EXERCISE
Find where "for App Secret" occurs in the data below, and retype that line and every later line exactly.

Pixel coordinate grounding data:
------------------------------------

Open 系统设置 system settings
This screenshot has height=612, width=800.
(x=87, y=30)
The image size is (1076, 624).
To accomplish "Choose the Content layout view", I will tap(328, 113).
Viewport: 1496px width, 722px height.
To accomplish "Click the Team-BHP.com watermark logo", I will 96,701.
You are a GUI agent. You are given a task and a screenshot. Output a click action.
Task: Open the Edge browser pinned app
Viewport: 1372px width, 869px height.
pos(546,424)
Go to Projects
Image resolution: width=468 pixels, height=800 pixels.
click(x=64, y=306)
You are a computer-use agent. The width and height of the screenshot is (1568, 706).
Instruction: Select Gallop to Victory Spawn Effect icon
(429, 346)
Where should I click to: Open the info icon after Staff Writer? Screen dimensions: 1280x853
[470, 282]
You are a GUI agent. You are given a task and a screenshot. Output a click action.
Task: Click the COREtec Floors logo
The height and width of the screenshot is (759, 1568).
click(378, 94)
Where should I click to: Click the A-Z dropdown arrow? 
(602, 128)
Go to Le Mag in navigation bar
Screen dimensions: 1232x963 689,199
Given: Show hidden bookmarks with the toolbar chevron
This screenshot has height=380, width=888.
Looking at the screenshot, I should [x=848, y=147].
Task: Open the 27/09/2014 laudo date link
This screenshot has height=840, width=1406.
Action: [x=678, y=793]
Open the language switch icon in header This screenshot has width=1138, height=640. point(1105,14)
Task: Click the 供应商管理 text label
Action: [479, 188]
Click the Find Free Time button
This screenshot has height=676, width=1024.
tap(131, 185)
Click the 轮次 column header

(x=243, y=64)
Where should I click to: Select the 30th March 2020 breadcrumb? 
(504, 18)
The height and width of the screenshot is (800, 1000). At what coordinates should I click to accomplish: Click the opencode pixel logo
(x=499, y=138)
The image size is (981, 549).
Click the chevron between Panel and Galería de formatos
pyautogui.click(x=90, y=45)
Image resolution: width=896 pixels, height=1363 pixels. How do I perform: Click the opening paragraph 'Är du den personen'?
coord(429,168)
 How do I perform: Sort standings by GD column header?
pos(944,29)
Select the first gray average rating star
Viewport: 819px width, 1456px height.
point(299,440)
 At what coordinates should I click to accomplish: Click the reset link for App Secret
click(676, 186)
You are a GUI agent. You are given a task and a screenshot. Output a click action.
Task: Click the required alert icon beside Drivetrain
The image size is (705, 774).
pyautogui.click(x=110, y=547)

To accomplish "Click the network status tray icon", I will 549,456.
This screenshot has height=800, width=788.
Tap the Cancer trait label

------------------------------------

EXPECTED ANSWER
 At what coordinates should I click to accomplish: Click the reset link for App Secret
click(676, 186)
You are a GUI agent. You are given a task and a screenshot. Output a click action.
Task: Click the required alert icon beside Drivetrain
The image size is (705, 774).
pyautogui.click(x=110, y=547)

To accomplish "Click the network status tray icon", I will 549,456.
This screenshot has height=800, width=788.
Tap the Cancer trait label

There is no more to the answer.